At Money 20/20 Europe this week, Tim Green chaired a MEF panel on a future of personalised shopping experiences. Then, he went to another talk and realised someone had already built it…
When I first began writing about mobile 10 years ago, the only thing the phone threatened to cannibalise was the landline. Oh, and the address book – but just for phone numbers.
And given the limited memory of the average Nokia brick, you had to be pretty friendless to throw out your paper and pen.
But eventually the ‘personal organiser’ did disappear. And one by one the mobile eradicated other things from our lives too. The MP3 player, camera, camcorder, map and SatNav. It’s even been claimed that the mobile has chipped away at the cigarette by giving our hands something to fiddle with, and teenagers something (phone credit) they’d rather spend their money on. Now, of course, the mobile is coming for financial services. The wallet. Perhaps even the whole bank.
Which is why I – someone who started writing about ringtones in 2005 – somehow ended up moderating a panel at Money 2020 this week.
Money 2020 is the banking industry’s future-gazing conference. Across dozens of talks, the event addressed everything from P2P lending to machine learning to APIs to biometrics.
The mobile is coming for financial services, the wallet and perhaps even the whole bank. Which is why I – someone who started writing about ringtones in 2005 – somehow ended up moderating a panel at Money 2020.
And at the heart of it all – indisputably – was mobile.
My panel session was organised by MEF. Sadly, MEF didn’t have a say in the title, which was the rather baffling “The art of creating personalised experiences at scale”.
Er, ’personalised experience at scale’? I couldn’t resist a quip that this is surely an oxymoron – like amicable divorce or adult male (no shortage of them at Money 2020, as you can imagine).
Also, why ‘art’? I don’t think building retail environments capable of delivering personalised experiences will be done by staring into space and waiting for the muse to arrive.
So it took me a while to figure out a structure for the session.
We’d start from the basis that mobile payment will get nowhere it’s just that: payment. But given that the phone has a screen, a camera and a permanent data connection it should be able to do loads more than a plastic card.
Real time offers. A proper receipt trail. Collated loyalty cards. Extensive product information. The panel would hypothesis about this future and then unpack what was needed to get there. Also, whose product would provide the consumer-facing layer. In my preliminary discussions with the panel, we all agreed this stuff was a long way off.
But then, literally one hour before the panel commenced, I realised we were all wrong.
Alipay had already done it.
On the main stage, I watched Sabrina Peng, president of Alipay International, reveal that Alipay would be launching in Europe. Not for European shoppers, but instead to give Chinese tourists the chance to use Alipay to buy things abroad.

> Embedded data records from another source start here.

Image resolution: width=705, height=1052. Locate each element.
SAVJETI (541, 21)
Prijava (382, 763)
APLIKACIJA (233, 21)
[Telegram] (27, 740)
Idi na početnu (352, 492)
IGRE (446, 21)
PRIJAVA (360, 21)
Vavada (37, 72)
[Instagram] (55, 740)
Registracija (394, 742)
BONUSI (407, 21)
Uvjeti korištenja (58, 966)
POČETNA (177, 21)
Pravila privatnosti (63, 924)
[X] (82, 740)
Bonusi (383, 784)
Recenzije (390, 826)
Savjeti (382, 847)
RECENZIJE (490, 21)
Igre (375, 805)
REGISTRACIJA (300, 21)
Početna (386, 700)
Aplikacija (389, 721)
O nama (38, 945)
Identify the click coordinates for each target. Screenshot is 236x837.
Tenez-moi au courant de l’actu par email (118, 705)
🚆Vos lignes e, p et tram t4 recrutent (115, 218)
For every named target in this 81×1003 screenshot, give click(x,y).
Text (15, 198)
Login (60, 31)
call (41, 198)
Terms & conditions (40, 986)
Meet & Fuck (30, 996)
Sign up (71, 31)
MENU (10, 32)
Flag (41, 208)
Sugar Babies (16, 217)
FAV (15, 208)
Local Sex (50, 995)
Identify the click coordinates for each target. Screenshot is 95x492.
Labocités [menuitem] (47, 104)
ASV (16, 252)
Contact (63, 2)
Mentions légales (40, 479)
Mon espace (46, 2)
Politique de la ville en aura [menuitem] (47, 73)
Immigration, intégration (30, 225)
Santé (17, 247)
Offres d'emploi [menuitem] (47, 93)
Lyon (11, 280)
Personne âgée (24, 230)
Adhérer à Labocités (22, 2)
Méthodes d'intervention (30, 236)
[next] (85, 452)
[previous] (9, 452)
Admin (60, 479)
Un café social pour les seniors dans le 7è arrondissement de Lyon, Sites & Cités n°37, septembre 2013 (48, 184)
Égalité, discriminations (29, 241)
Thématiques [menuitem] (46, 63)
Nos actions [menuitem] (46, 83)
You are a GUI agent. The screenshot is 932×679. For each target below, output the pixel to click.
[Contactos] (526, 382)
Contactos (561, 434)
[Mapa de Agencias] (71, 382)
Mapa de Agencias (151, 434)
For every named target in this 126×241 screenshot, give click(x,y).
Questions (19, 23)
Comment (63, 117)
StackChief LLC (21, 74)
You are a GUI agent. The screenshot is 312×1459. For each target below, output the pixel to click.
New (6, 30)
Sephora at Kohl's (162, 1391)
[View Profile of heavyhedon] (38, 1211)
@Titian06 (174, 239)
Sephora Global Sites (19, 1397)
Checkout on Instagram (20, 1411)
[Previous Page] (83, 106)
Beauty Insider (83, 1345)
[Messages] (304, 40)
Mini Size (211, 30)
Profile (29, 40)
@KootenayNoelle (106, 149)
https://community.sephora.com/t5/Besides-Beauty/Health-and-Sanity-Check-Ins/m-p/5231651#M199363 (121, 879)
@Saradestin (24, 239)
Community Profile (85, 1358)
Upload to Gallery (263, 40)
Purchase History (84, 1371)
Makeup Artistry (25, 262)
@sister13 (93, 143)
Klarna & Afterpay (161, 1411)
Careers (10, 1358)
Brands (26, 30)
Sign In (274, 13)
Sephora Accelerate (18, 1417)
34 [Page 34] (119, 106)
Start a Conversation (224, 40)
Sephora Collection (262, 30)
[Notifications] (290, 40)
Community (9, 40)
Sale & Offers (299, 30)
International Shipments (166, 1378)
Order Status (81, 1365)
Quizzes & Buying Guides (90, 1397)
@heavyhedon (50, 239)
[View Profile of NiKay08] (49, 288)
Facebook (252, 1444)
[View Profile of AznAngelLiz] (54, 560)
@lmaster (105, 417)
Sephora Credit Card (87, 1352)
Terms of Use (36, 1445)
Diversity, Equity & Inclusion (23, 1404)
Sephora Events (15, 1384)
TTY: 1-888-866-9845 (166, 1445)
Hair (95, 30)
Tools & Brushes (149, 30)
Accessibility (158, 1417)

Thus the app will geo-locate and send its user relevant notifications about where to eat, shopping offers and places to see. And naturally, when they want to pay, the app will generate a barcode, which the merchant can scan.
You could call this something like ‘personalised experiences at scale’. It’s certainly closer to it than getting to the contactless reader and deciding whether to pay with a plastic card or a phone app.
Of course, some European companies are inching towards the kind of service Alipay (and Tencent/WeChat of course) have built. Seamless/SeQR is one example. But they are nowhere near the Chinese.
As I said, there’s no indication that Alipay will launch for consumers outside of China. That would be a major undertaking, and anyway there’s a huge upside in targeting Chinese spending outside of China. Chinese tourists reportedly spent $215 billion abroad last year. Alipay could capture a big chunk of that just by extending its platform to overseas merchants.
Actually, the announcement didn’t come as too much of a surprise. Last year, Alipay struck a deal with MEF member Wirecard to let merchants accept Alipay transactions via Wirecard’s POS system. As Peng rather pithily put it on stage at Money 2020, merchants are not so interested in more ways to pay. But they certainly sit up when you offer then a way to get more business.
Of course, it should be said that Alipay had some ‘advantages’ when building its platform. It had a vast consumer base that was smartphone-first, a developing economy and retailers open to new ways of selling to an army of new customers.
In ‘old’ Europe and US, the status quo is harder to dismantle.
But change is coming. Question is, who going to make it happen? Banks? Apple? Google? Facebook? Merchants themselves?
Yeah, it was simpler writing about ringtones.